佐藤室長:近年、「100年に一度の災害」と言われるような大規模災害が、毎年のように全国各地で発生しています。例えば、昔は北海道には台風が来ないと言われていましたが、平成28年には4回も上陸するなど、近年、風水害に関しては多頻度化、大規模化が顕著になってきています。
こうした中、災害に対する十分な備えがないまま、毎年、多くの中小企業が被災しており、深刻なダメージを受けています。被災により資金繰りが悪化し、その結果、事業が滞り、最悪の場合には廃業に至ってしまうようなことも生じています。
中小企業庁では、10年ほど前から「事業継続計画(BCP)」(企業が自然災害などに遭遇した際、被害を最小限にとどめつつ、早期復旧を可能とするための計画のこと)の普及活動を行っていますが、BCPの策定は未だ事業者の一部にとどまっている状況です。
ミラサポ事務局:BCPが浸透しない状況を受け、本法律ではどのように変わっていくのでしょうか。
佐藤室長:中小企業庁では、昨年の秋口から、中小企業のみなさま方に防災・減災対策に取り組んでいただくために必要な環境や施策について、有識者にご参加いただき、検討を行ってきました。

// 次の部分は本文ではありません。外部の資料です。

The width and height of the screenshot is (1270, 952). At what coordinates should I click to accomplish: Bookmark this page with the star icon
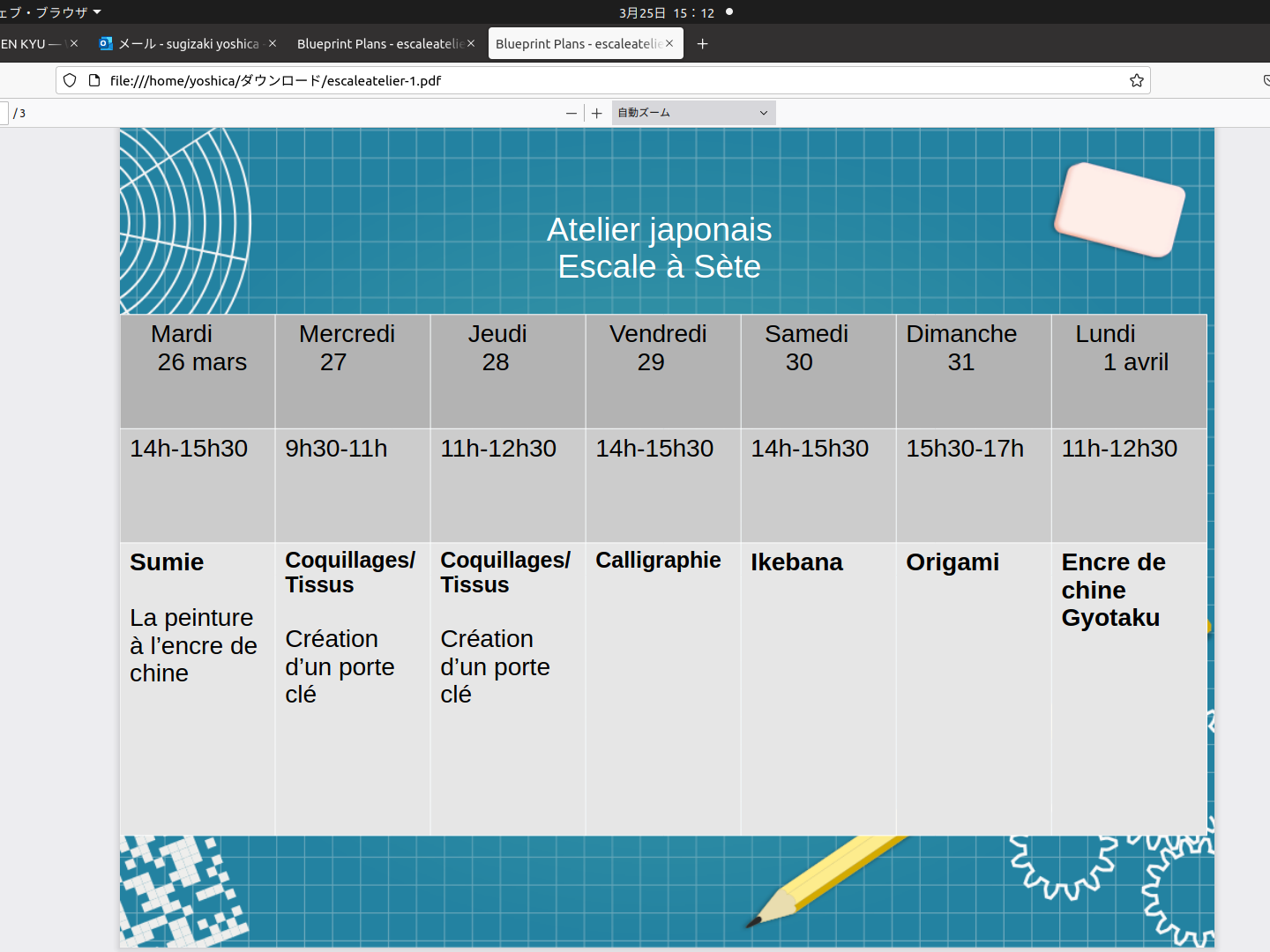pyautogui.click(x=1136, y=80)
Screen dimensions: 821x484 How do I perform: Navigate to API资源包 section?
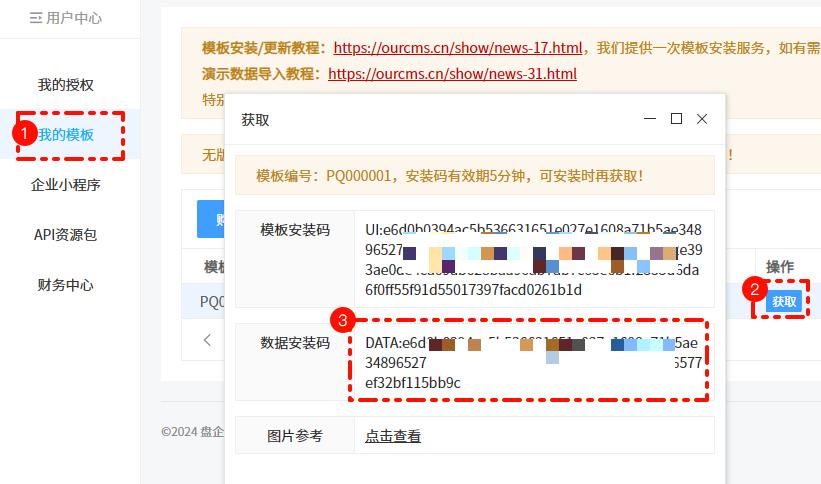point(65,235)
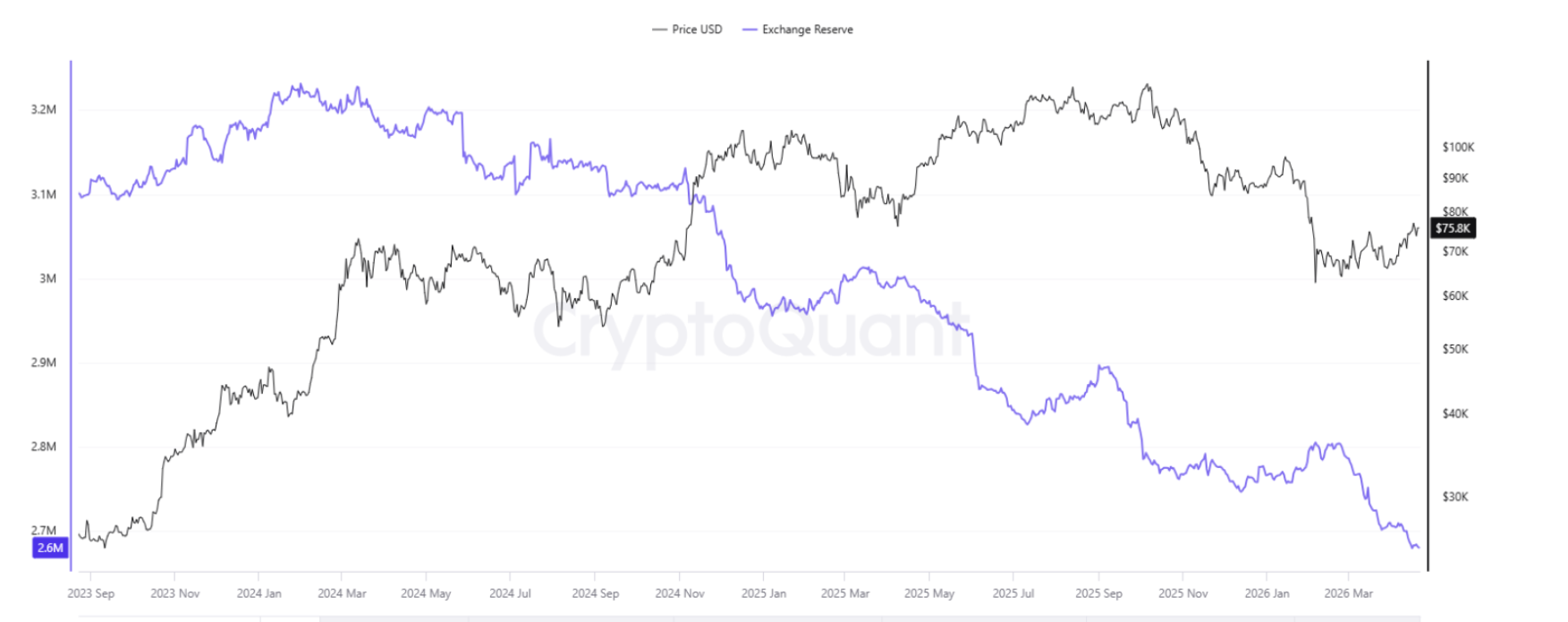The width and height of the screenshot is (1568, 622).
Task: Click the 2026 Mar x-axis label
Action: point(1348,593)
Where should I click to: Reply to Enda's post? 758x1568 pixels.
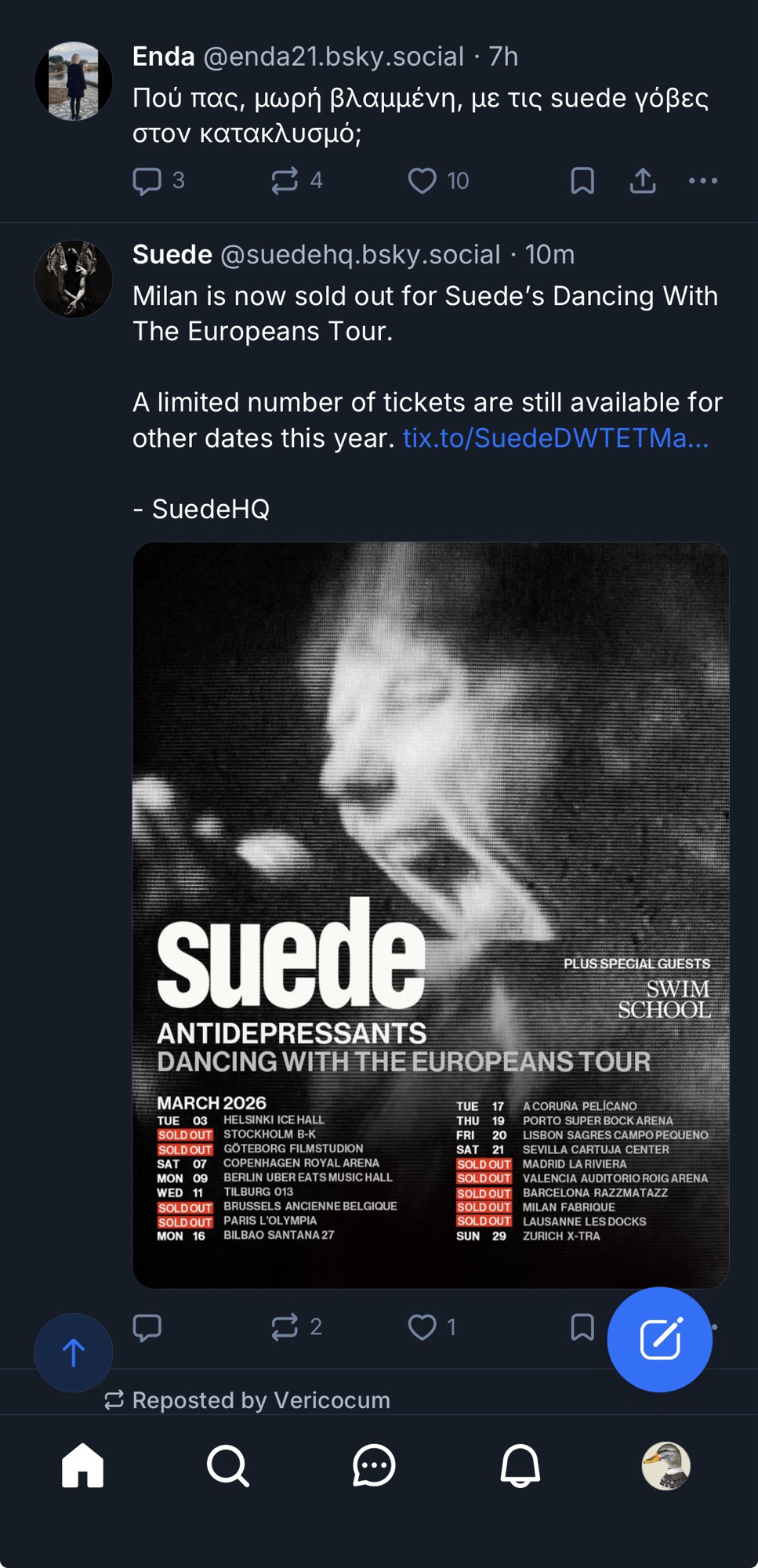pos(147,181)
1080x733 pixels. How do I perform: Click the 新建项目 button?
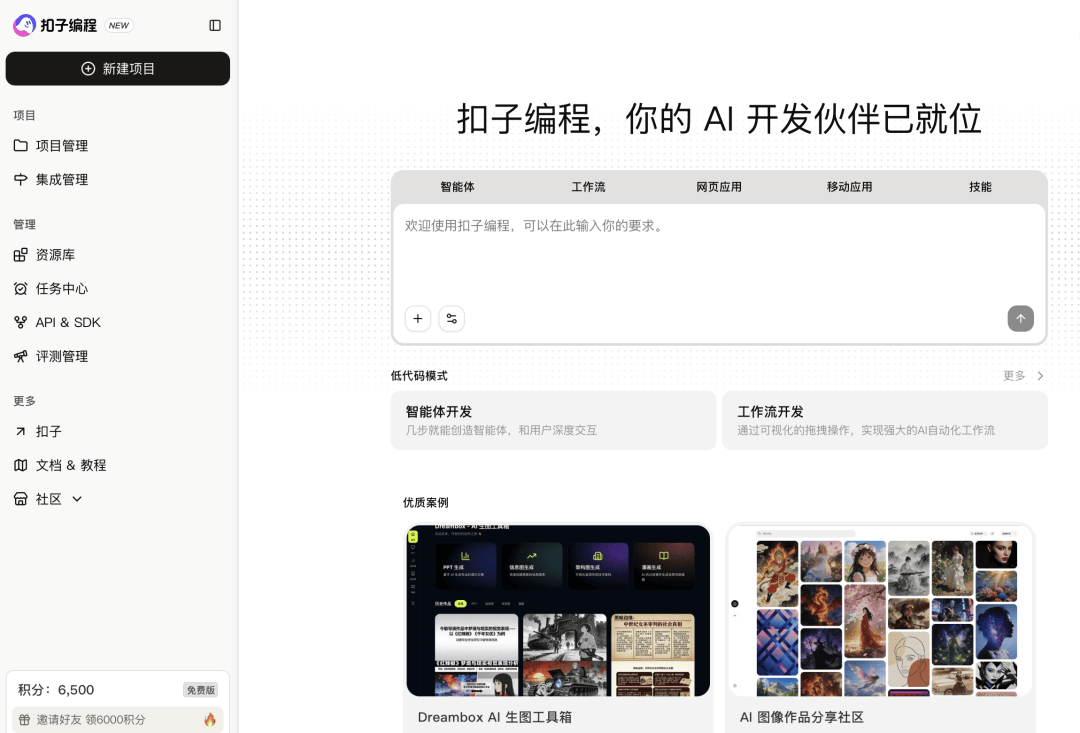point(117,68)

その中で、中小企業の経営者は、日々様々な経営課題に直面しており、災害対応の大切さを感じてはいるものの優先順位が低くなってしまいがちであることや、BCPは災害復旧に係る体系的、網羅的な知識等が必要なことから、人手の足りない中小企業にとってハードルが高い取り組みになっていることがアンケート結果等を通じて明らかになってきました。
一方で、BCPという形をとっていなくても災害に対して実効性のある取り組みを行っている事業者もいらっしゃることが分かってきました。例えば、昨年の西日本豪雨で被災された生花店の事例ですが、当社は過去にも水害によって電源系統が全損し、大変な出費に迫られたという経験をお持ちです。そのときの経験を活かし、電源を高所に移し替えた後に、昨年、再び床上浸水に見舞われましたが、電源は無傷であったため、早期に営業再開ができたという事例です。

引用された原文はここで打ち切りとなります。